Trabajar sobre las actitudes de alumnos y docentes es un trabajo de corto plazo que se puede llevar a cabo desde el ingreso a la universidad. 

La palabra actitud se ha definido de muchas maneras, ninguna de las cuales, sin embargo, difiere gran cosa de lo que el individuo entendería al escucharla o hacer uso de ella. Gordon Allport ha definido actitud como un estado de disposición mental y nerviosa, organizado a través de la experiencia, que ejerce una influencia directa o dinámica sobre la respuesta del individuo a todos los objetos y situaciones con los que está relacionado. 

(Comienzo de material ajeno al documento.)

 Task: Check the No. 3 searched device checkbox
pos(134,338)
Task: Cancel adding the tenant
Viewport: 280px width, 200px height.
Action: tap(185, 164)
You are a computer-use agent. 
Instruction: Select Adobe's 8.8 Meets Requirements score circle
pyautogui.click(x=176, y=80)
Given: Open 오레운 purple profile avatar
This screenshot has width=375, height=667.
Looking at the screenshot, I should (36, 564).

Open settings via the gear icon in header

Bogardus la define como la tendencia favorable o contraria respectivamente a algún factor ambiental que se convierte, por consiguiente en valor positivo o negativo, mientras que Sherif utiliza la palabra para referirse a la parte principal de lo que está socializado en el hombre, lo que hace de las actitudes los constituyentes básicos del ego o yo, como es muy probable que lo sean. Una actitud es, simplemente un concepto empleado por el psicólogo social para explicar, sin referencias complicadas a la psicología individual, por la que no está directamente interesado, lo que sucede entre el estímulo y la respuesta para producir el efecto deseado. 

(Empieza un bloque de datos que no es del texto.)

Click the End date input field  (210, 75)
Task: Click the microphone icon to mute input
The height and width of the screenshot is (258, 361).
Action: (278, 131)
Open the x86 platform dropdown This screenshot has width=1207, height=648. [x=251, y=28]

De esta forma es factible trabajar sobre las disposiciones mentales de los alumnos pero también es importante tener en cuenta que desde la docencia se deben considerar aspectos actitudinales propios que fueron y son moldeados por lo social y que de alguna manera influyen en la relación docente – alumno, y en la relación enseñanza – aprendizaje. Hoy en un contexto sociológico cambiante, dinámico y agresivo la motivación a través de mecanismos que permitan estimular las visiones positivas de los alumnos puede ser factible a través del trabajo sobre valores positivos que tiendan a fortalecer la proactividad, es decir de generar un fortalecimiento de la capacidad de autoconciencia que tiene el ser humano para no moverse solamente en la relación estímulo – respuesta. 

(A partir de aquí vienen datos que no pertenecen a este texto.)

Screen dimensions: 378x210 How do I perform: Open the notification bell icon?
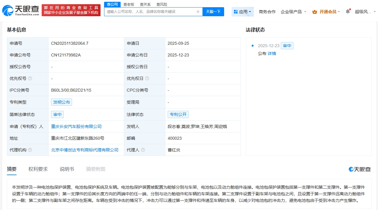click(348, 11)
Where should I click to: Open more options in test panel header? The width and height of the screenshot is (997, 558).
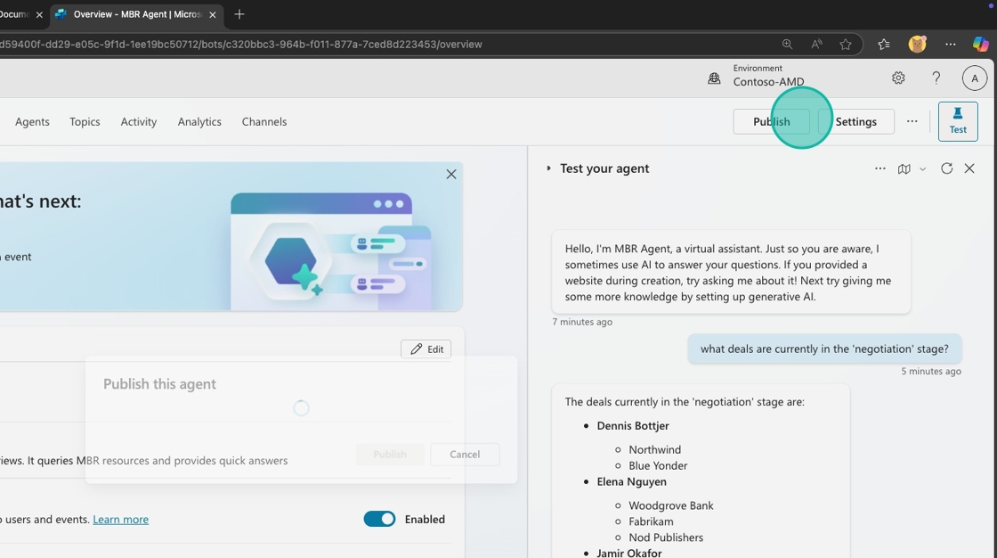[880, 168]
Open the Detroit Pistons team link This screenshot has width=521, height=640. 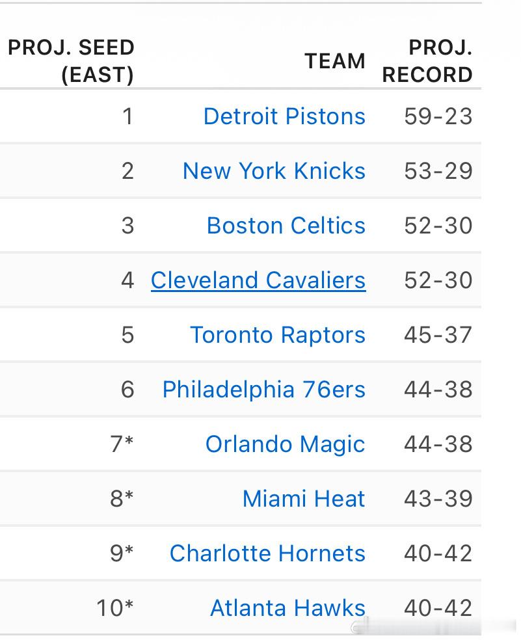click(284, 116)
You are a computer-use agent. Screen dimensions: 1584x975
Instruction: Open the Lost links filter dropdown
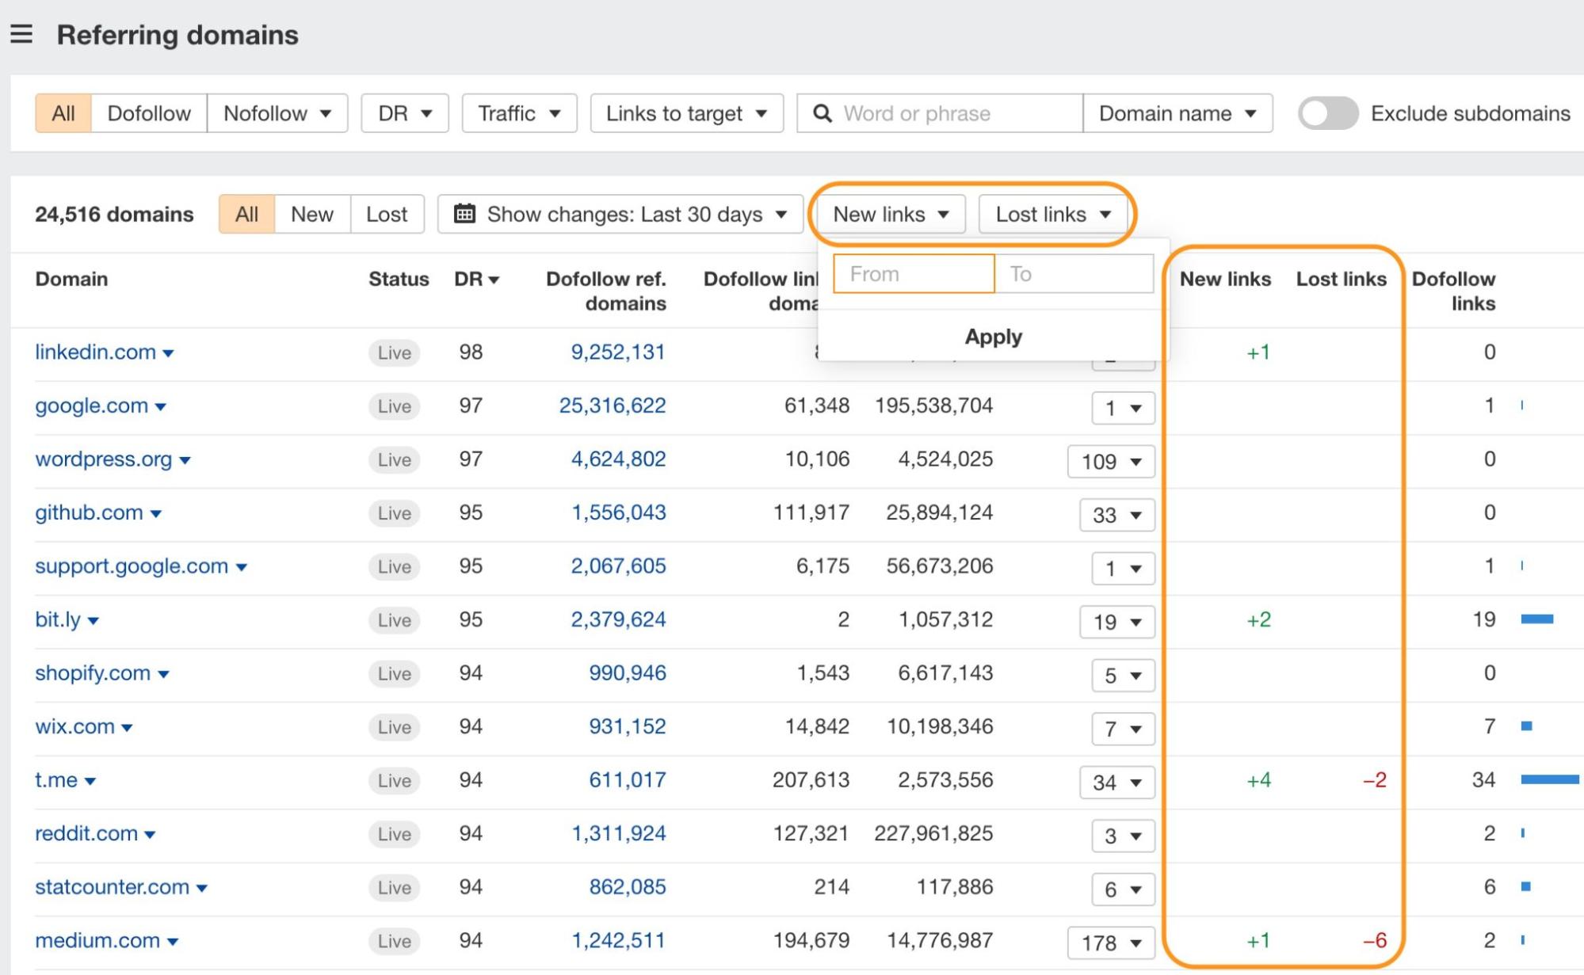point(1052,214)
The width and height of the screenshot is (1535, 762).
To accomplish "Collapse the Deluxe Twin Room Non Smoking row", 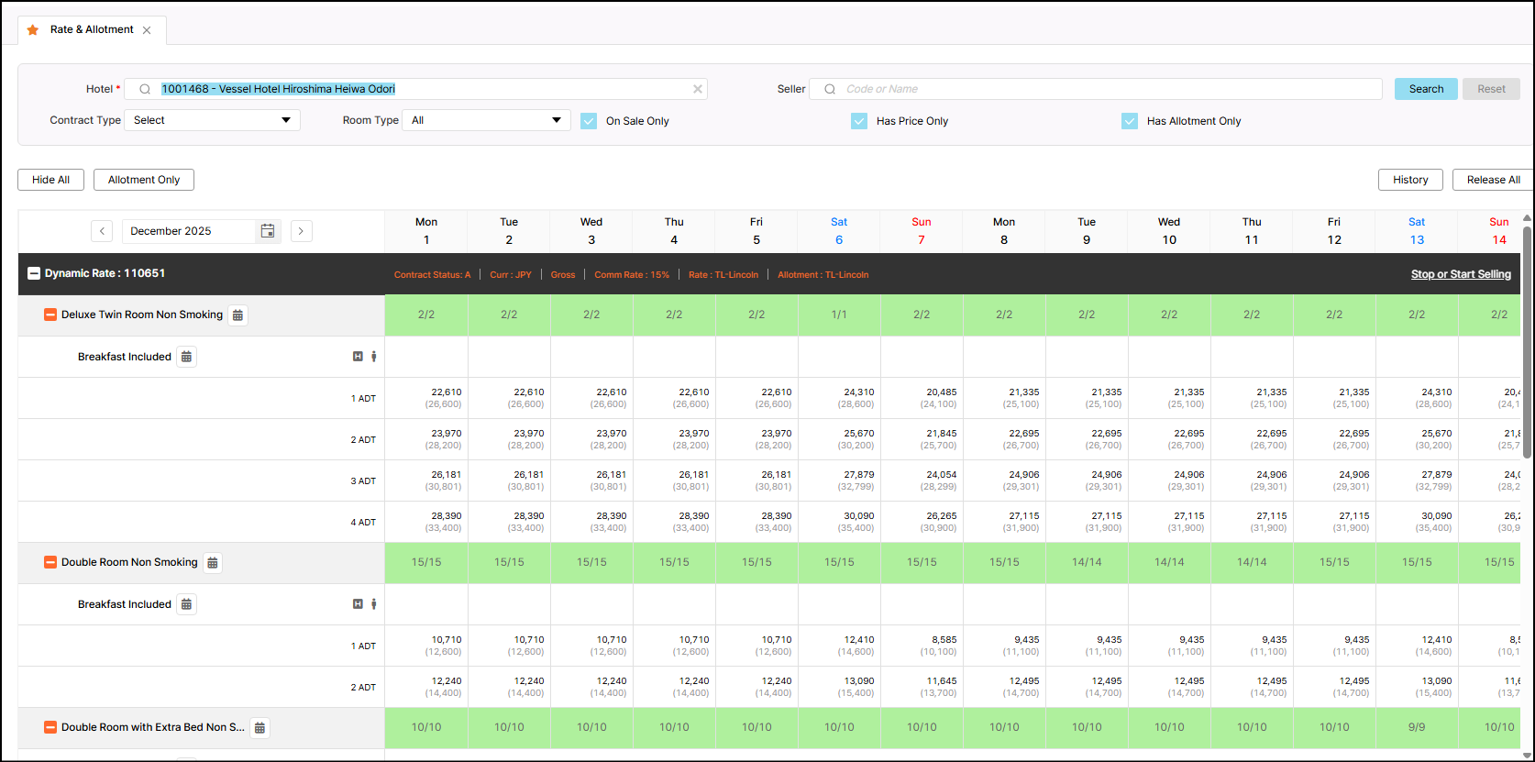I will 50,315.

La tarea docente debe moverse en un nuevo sentido ya que los valores percibidos por los alumnos son disímiles fundamentalmente en las carreras de ciencias sociales en donde el mecanismo de elección de estas disciplinas muchas veces no obedecen a el seguimiento de una vocación sino a estímulos publicitarios, de implicaciones sociales o de status. Como se mencionara anteriormente algunos alumnos demuestran poco interés en todo lo concerniente al ámbito académico, pero también se puede agregar que paulatinamente nos encontraremos con conductas aún más complejas en lo que hace al comportamiento áulico, involucrando el seguimiento de consignas, la relación con los docentes y con los compañeros. 

Entonces se abren algunos interrogantes sobre los pasos a seguir, ya que dependerá de la creatividad y de la interrelación de los cuerpos académicos y administrativos para ir sorteando las dificultades con las que seguramente nos encontraremos y a las que rápidamente se les deberá dar respuesta. 

El manejo de las actitudes es posible y no sería difícil pensar en agregar a los programas, trabajos que vayan promoviendo cada vez más el manejo de la proactividad, ya que en el proceso de formación, el conocimiento solamente académico no asegurará el futuro profesional. 

Es de destacar que desde hace poco tiempo algunas empresas han comenzado a dejar de deslumbrarse por un frondoso currículo, dejando paso al contrato de empleados con la actitud apropiada para el puesto. La metodología de elección es rigurosa ya que se pretende que el empleado capte en forma inmediata y asuma la cultura de la empresa, por lo que se elige la perfecta combinación de energía, humor, espíritu de equipo y confianza en si mismos. 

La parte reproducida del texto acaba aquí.